Directed by Sam Taylor-Johnson, written by Kelly Marcel from the novel by EL James | 125 min | Netflix
I knew this picture was in trouble when early on the heroine of the piece, college student Anastasia Steele (Dakota Johnson), dressed in her unpretentious print blouse, arrives at a phallic glass and chrome skyscraper in Seattle. She looks up and says, “Wow.”
What we have here is an English lit major who gets impressed by your average building.
She’s in the big city to interview a self-made 27-year-old billionaire named Christian Grey (Jamie Dornan) for the college paper as a favour to her sick j-school roomie, Kate (Eloise Mumford).
He’s a slick, well-dressed dude who takes a shine to her, later tracking her down at her hardware store dayjob in her college town—very stalkery—and then even later to a bar, before bringing her back to his place and laying out a contract, the stuff she must agree to if she wants to date him. Stuff around the kind of control he needs to exert, violence he’d like to do to her while having sex. The red flags are flying high here, but since she’s a naive, virginal grad student and he’s a rich, Audi-driving hottie, she considers his appalling offer.
I’m well aware of the immense popularity of the source material, the so-called erotic novel and its sequels, how it caught on with a largely female audience, providing a thrill with its descriptions of rough sex. And I also know it started as Twilight fan fiction.
All that said, I’m coming to the picture having not read any of it. I really tried to take this at face value as a self-contained picture, one with a woman in the director’s chair, adapting a story written by a woman. This is a very unusual and excellent thing to be happening in Hollywood.

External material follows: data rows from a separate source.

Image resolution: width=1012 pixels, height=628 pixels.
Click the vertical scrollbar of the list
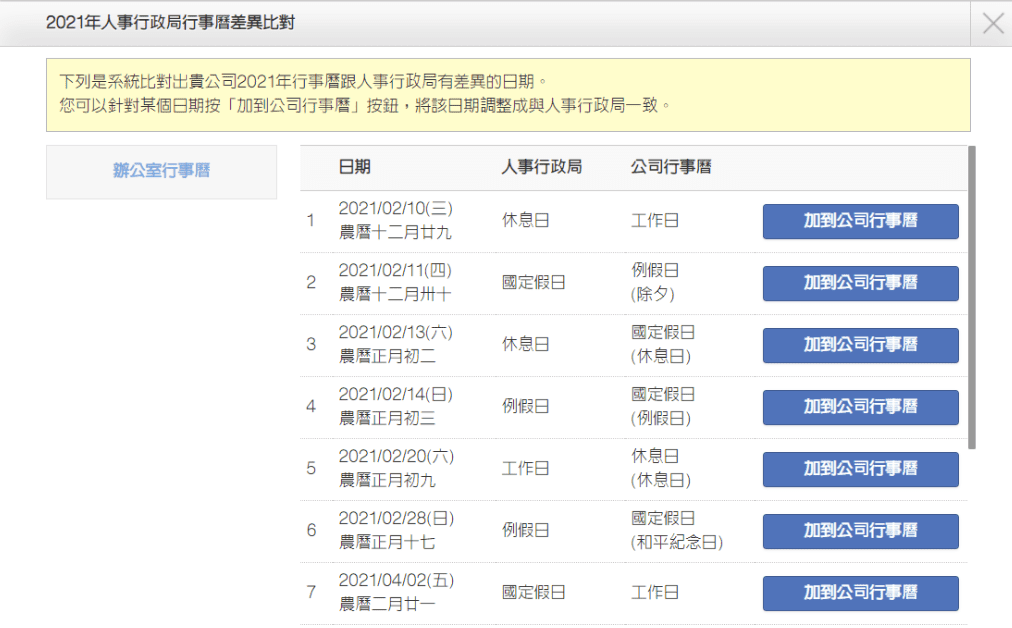click(x=972, y=298)
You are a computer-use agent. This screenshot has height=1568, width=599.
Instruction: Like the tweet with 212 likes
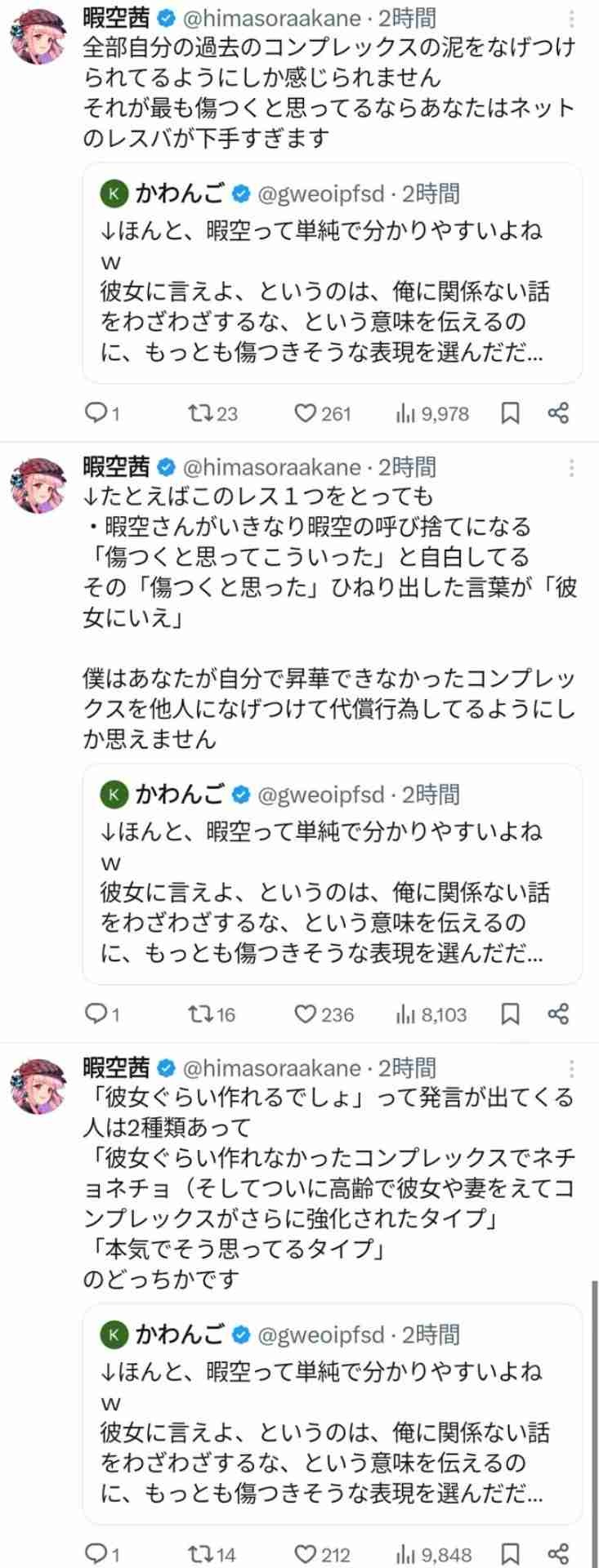(306, 1553)
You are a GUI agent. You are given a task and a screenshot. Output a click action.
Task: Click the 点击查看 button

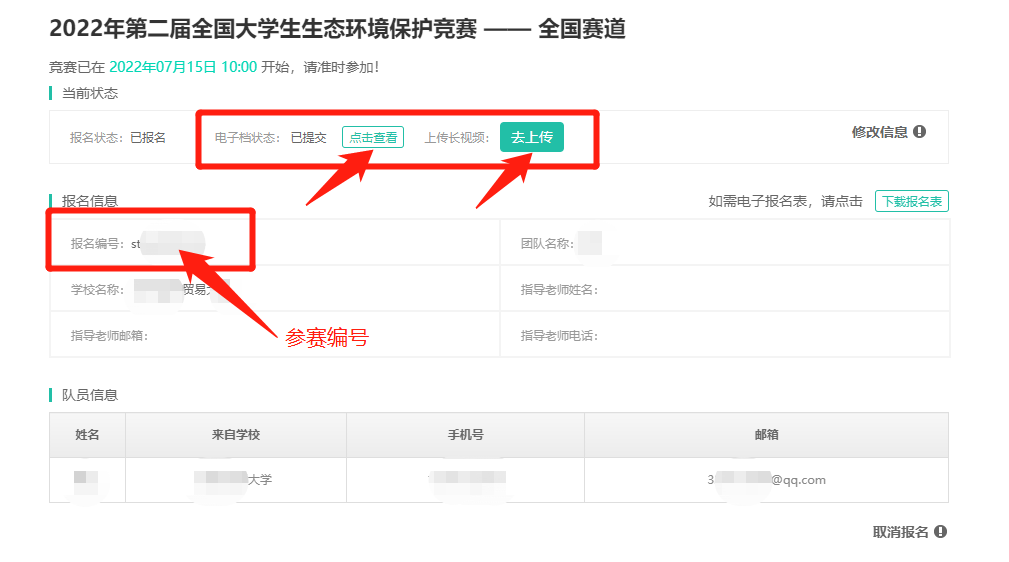pyautogui.click(x=373, y=137)
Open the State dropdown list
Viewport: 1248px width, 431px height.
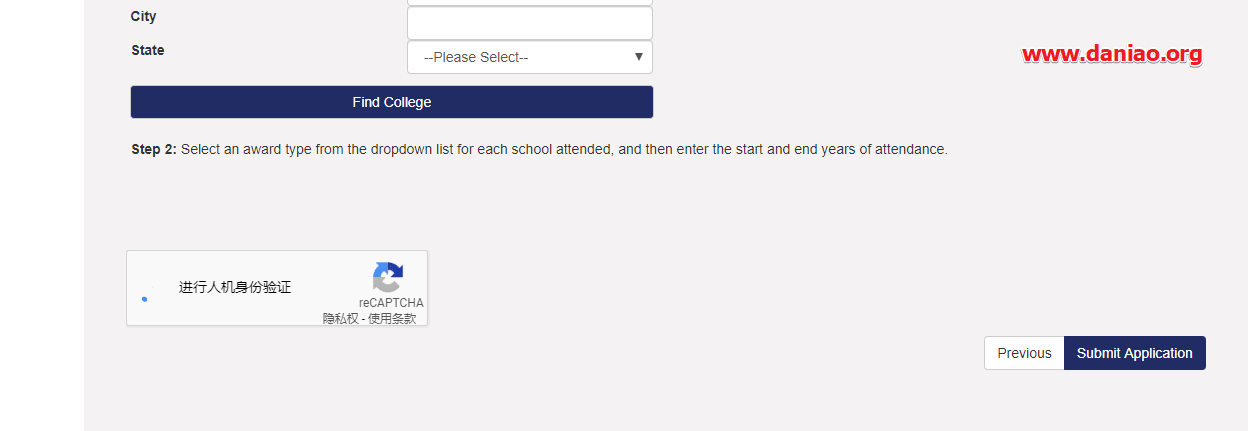(x=530, y=57)
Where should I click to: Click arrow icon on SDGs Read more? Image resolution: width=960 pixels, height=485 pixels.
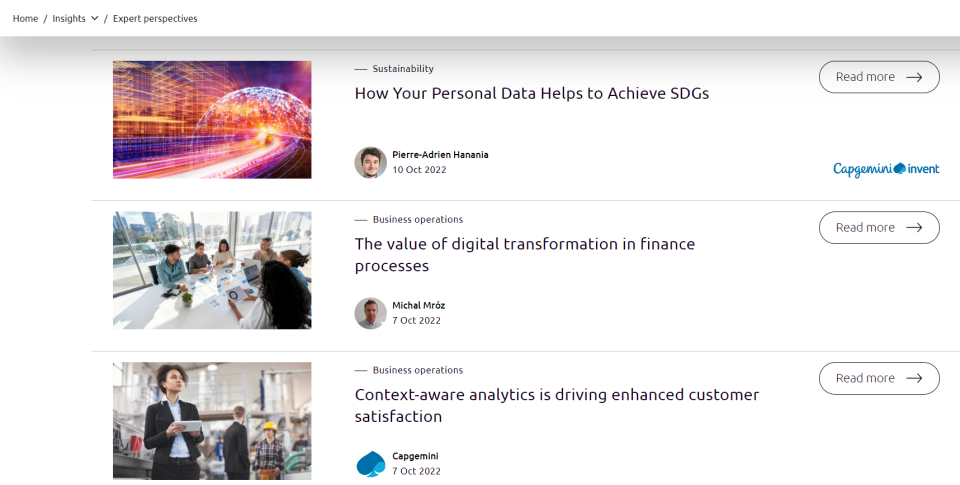(x=914, y=77)
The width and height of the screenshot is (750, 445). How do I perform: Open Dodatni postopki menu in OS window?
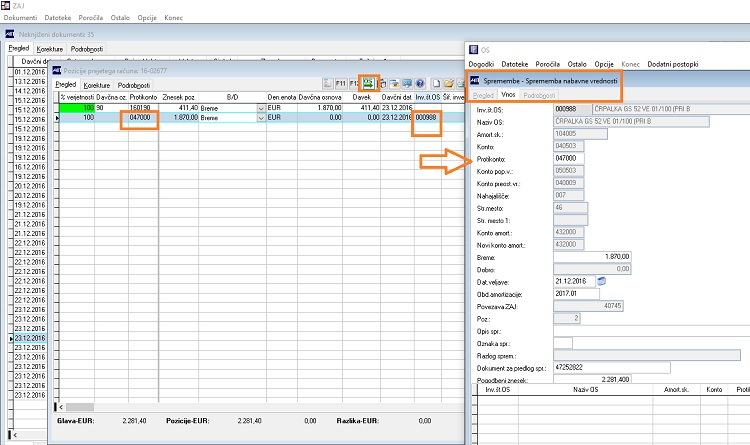pos(672,63)
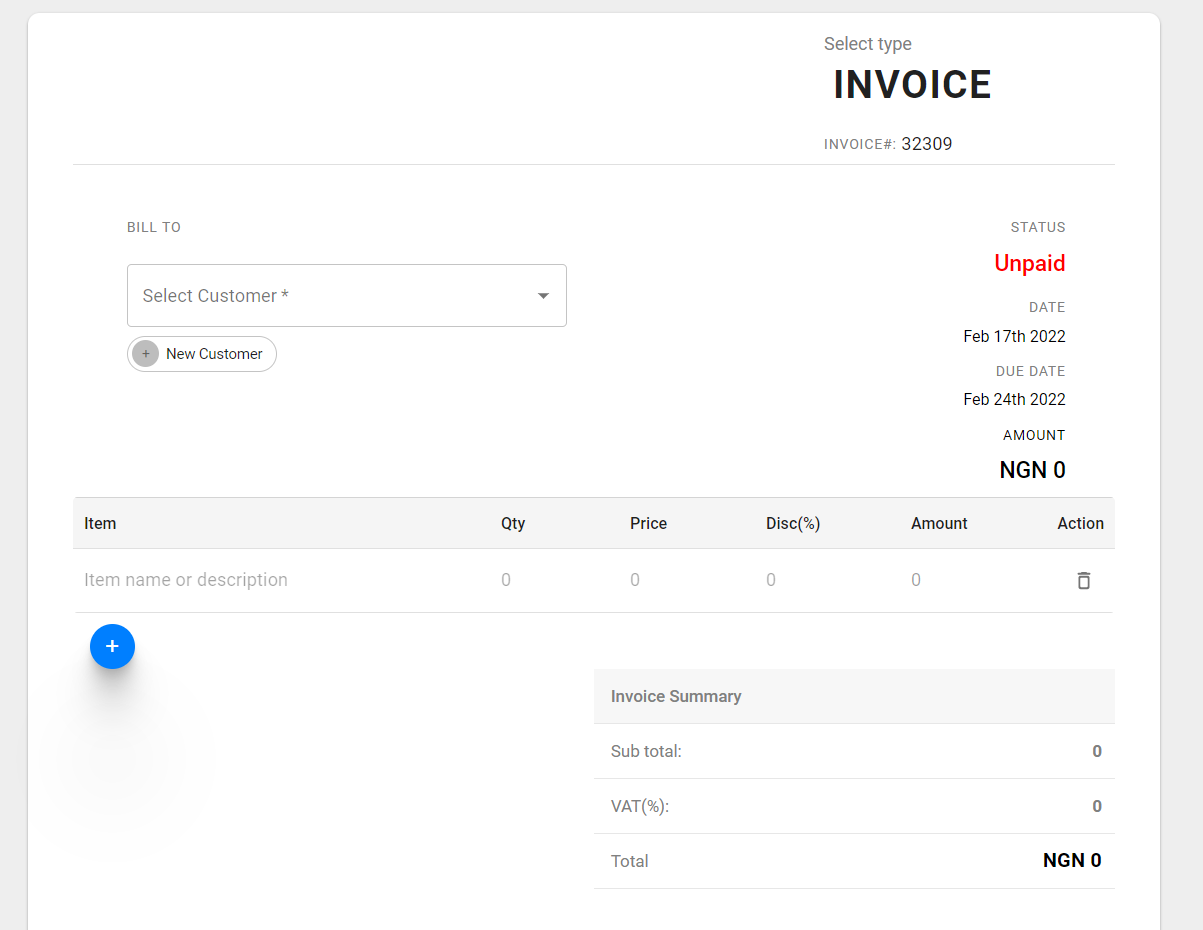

Which is partly why the movie is so disappointing. What I saw was terrible for at least six reasons. Here they are:
1) I was made to understand why the BDSM community is up in arms about this movie.
In order to indulge in these kinds of intimate acts in a healthy way, it takes a lot of communication, understanding, maturity, and explicit consent. That isn’t what happens here between Anastasia and Christian—the power balance is dangerously skewed to him from the get-go and doesn’t get much better as it goes along. Anastasia, trying to navigate her first real sexual relationship, wants “normal” things with her lover, including just going for dinner with him, sharing a bed to sleep in, stuff he refuses to do. But she is willing to indulge him his kinks even though it hurts her, both physically and emotionally, because she doesn’t want to lose him. This is traumatic shit. That’s not how BDSM is supposed to work, folks.
2) I was also made to understand why organizations advocating for women are up in arms about this movie.
It presents a highly controlling man abusing his lover for his pleasure, and her trying to accommodate him despite the danger it puts her in. It reinforces that awful myth held by a lot of victims of violence that if you really love your partner, you can change them, even when the guy admits, as Christian does, that he’s damaged and unable to manage real intimacy. This is a model of abuse in domestic relationships. Given the truly horrible statistics about rape and assault in our society, the fact that so many people can’t get enough of this material is totally mystifying. I guess that’s fantasy for you—it doesn’t always have to make sense. But you’d think, at the very least, the movie would be sexy.
3) It’s totally unsexy.
It’s like this movie had one job and it couldn’t manage that. Dornan has the washboard abs, but is otherwise stuffy and stiff. Johnson is genuine Hollywood royalty—daughter of Melanie Griffith and Don Johnson, granddaughter of Tippi Hedren—and comes out of this a lot better. The lip-biting thing is way overdone, though she believably conveys the emotion required in the part, and is the best thing in a long, dull second act. But the sexual content is much more coy than it should’ve been. Maybe it’s to avoid an x-rating, but there were lots of ways they could have shot this to deliver a little more pizzazz. Seriously—this film’s obvious antecedent, Nine 1/2 Weeks, was a whole lot hotter.
4) The ending is a total dud.
Maybe they’re setting us up for the inevitable sequels, but after a scene where she musters a modicum of self-respect goes to black, there’s no satisfying resolution to be found.
5) People are saying the film has a sense of humour. They’re mistaken. It’s very flat, the dialogue dull and obvious.
6) Playing the mothers of the leads, the film wastes Marcia Gay Harden and Jennifer Ehle, which is criminal given their talents.
I hate to be entirely negative about a movie, so before I totally pan it, I’ll leave you with this:
The wardrobe for both leads is sharp, and the soundtrack is pretty good. I dig that Beyonce remix. But none of that makes 50 Shades of Grey worth seeing.